Verse 2.1 — practice, making no effort

“No effort” is deceptive. In sports, in crafts, in the arts and even in business and politics, some people are able to accomplish amazing feats without apparent effort. Mind and body are aligned and everything just flows. Skiers in their 70's slip gracefully down the steepest slopes. A potter forms beautiful cups and vases, but it looks as if the clay grows into the shape rather than he or she molds it. A facilitator brings a fractious group into agreement and commitment just by posing one or two questions.

The contradictions are puzzling, sometimes infuriating. Often, when I make an effort in practice, I soon end up tired and tense. If I don’t make any effort, I just sit in confusion.

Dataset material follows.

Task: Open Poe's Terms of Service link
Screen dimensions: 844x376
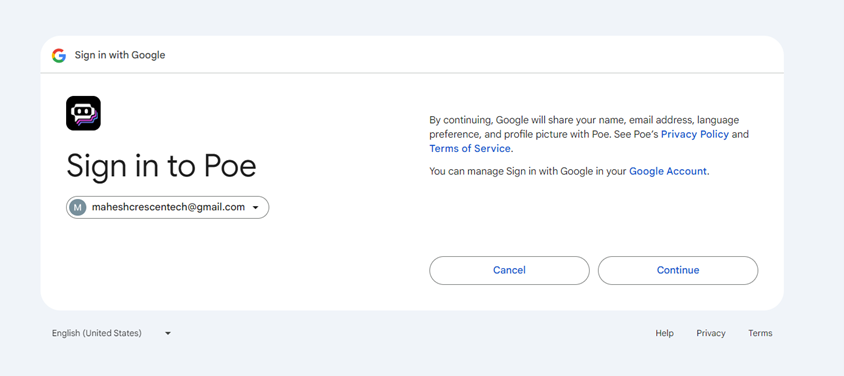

What’s being left out of the picture, what is assumed but not mentioned in these verses, is the building of capacity and the maturation of ability. We have to begin with an effort. I sit straight, for instance, but if I sit rigidly, I quickly grow tired. If, however, I allow myself to make small adjustments, I find and connect with the natural straightness in my body. Now I sit just as straight, but with less effort or strain.

Often, it seems, teachers place more emphasis on adherence to forms than on natural resting. For instance, students are often told to let their eyes rest in soft focus on a point about twelve inches in front of them. Students then look at that point, and their eyes never come to rest. In contrast, I usually told students to do nothing with their eyes, just as they do nothing with their ears. When they just let their eyes rest, they come to rest in soft focus twelve inches in front of them. It’s a subtle point, but it makes a difference.

The key, it seems, is whether we take instructions as what to do or instructions as pointing to an exploration of what is possible. Much of what is presented as instruction in Buddhist teaching is actually descriptive, not prescriptive. It is a description of what can happen, not what to do. It really helps to distinguish between method, i.e., what efforts you make in practice and result, i.e., what those efforts lead to. Confusion on these points is very common.

(For more on this topic, see Up Against a Wall?)

The same holds for the breath and for stable clear attention. Some people try to breath a certain way rather than let the breath find its own depth and rhythm. As we rest more and more deeply, our ability to sense imbalance becomes more and more refined, our ability to make adjustments becomes more and more subtle, and our way of responding to imbalance more and more intuitive or natural.

The result of all these efforts in practice is twofold. We are able to rest in empty clarity without effort and we are able to rest in difficult and intense experiences without disturbance. It seems like we end up doing nothing at all, but this nothing is very different from the nothing we began with.

The same principles apply to all forms of practice: attention to the breath, koan study, deity meditation, energy transformation, ritual and, of course, mahamudra and dzogchen.


Again, we can’t just decide to practice this way. It’s something we grow into. Most of us will benefit with expert guidance along the way. In fact, most of us probably need the guidance, just as most of us need a teacher if we are going to play a musical instrument or learn to paint. In the same way that the hours, days and years of work on a guitar enable a musician to play even the most intricate passages without seeming effort, the hours, days and years we put into practice mature into a practice that is free from effort.

1 comment:

Kaz said...

Re: It seems like we end up doing nothing at all, but this nothing is very different from the nothing we began with.

Thank you. This is huge! For very definite and undefined reasons, I think, this is why I practice. And what’s crazy is that it’s really doesn't make sense, but it does 90% feel “right”. (That other 10% is reserved for the equally compelling aspect, doubt.)

I would add: …doing/being nothing at all, but this nothing is very different from the nothing we began with.